The second myth regards the quantity of recorded data memory:

“Since 2007 the world has been producing many more data than available storage. […] In history the problem was what to save […] The problem becomes what to erase And this leads to a slightly reassuring vicious circle: we should soon be able to ask big data what data are worth saving.” (6)

This artificial perennial present threatens to reduce historical memory to a shallow, constantly, rewritten pastness, that does not lean on human experience but on data recordings and their interpretations. Along with systemic accelarationism, which forces social processes to speed up without pause for reflection, they form the core of systemic presentism, which obscures our collective memory of the past and leaves no time to envision a different future.

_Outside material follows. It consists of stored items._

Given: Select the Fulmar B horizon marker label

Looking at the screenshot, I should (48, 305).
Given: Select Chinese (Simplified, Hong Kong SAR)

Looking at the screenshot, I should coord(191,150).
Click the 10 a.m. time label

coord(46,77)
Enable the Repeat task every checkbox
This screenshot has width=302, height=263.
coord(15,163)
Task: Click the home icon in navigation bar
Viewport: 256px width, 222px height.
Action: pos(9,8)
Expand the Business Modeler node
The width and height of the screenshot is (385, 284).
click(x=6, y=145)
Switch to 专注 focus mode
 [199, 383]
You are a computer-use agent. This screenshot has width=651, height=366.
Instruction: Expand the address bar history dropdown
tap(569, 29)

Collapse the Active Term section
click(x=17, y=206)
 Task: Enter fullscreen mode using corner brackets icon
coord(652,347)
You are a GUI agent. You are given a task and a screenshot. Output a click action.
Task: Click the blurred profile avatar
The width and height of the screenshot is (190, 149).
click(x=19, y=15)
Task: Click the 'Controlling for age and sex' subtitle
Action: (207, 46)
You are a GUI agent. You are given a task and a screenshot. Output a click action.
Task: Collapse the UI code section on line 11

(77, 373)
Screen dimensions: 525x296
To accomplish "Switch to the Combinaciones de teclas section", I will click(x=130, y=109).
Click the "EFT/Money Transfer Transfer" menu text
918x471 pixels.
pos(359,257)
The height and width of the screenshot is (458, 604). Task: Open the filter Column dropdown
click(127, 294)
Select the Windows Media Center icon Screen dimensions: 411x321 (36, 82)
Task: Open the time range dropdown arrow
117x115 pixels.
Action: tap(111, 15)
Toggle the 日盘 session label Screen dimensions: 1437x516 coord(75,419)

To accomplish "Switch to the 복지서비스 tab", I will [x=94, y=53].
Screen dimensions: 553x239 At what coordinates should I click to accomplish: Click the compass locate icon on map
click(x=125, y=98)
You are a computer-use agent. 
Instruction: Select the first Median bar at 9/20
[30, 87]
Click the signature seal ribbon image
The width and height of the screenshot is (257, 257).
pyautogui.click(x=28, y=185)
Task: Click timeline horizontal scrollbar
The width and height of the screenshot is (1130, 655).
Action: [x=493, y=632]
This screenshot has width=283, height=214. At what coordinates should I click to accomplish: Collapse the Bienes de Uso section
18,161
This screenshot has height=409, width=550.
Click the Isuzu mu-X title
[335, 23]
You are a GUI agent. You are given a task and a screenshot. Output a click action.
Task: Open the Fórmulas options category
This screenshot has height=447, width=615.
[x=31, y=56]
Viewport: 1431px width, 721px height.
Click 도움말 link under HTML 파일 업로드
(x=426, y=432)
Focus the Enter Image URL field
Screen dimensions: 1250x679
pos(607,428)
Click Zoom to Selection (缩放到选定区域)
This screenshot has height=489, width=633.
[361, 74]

Third, this existential crisis introduces another temporality—one of urgency, brought up by the threat of global ecological catastrophe, toward which humanity is blindly running while striving to fulfill the unfulfillable systemic ambition of expansive growth and unlimited exploitation of nature and society. Urgency, on the one hand complements the system’s accelerationism, bounding society in an exhausting agony between a rush for the future and a fear of the future, but on the other it has inspired social movements that rise against the system and the dreadful dystopian horizon of self-destruction that its policies have made all too real. We have to act as soon as possible, otherwise there might not be tomorrow. Future generations must also be taken into consideration as our (in)action today will directly affect the world they will inhabit one day.

This sense of urgency urges us to act toward radical change. Nation-states and their business associates respond by attempting to enforce the déjà vu effect of normality, reaching as far as deeming peaceful climate movements as terrorist (7). Some argue that the political form, which will appropriately correspond to this urgency is the totalitarian one, as it allows for quick unchallengeable decisions to be taken—the so-called eco-fascists. But they seem to be lurking still within the contemporary imaginary, based on domination and exploitation. It is this mindset that led us exploit nature in the first place.

Reclaiming the Future

When we think of the future, we lean on our conception of the past, and our thinking takes place at the present. In every moment we reflect on time, we find ourselves both immersed in and detached from a temporal flow that seems to supersede us in every way. Immersed, since our envisioning of the future is never in nihilo or cum nihilo, but rather conditioned by our present situation, which, in turn, is framed by the past; detached, since our envisioning of the future places us on an imaginative a-temporal point of view, which functions as an imaginary escape from our past and present reality. However, neither this immersion nor this detachment is complete, since we are always present, always open to outside temporality, but also, we are always individuals, always rooted in our own personal perspective. Social time is what mediates between natural temporality and psychical temporality and the common field where our conscious individual time is formed and integrated within our collective history. No society could exist on a ‘no future’ assumption and the terror of such a possibility nurtures the most nightmarish dystopias.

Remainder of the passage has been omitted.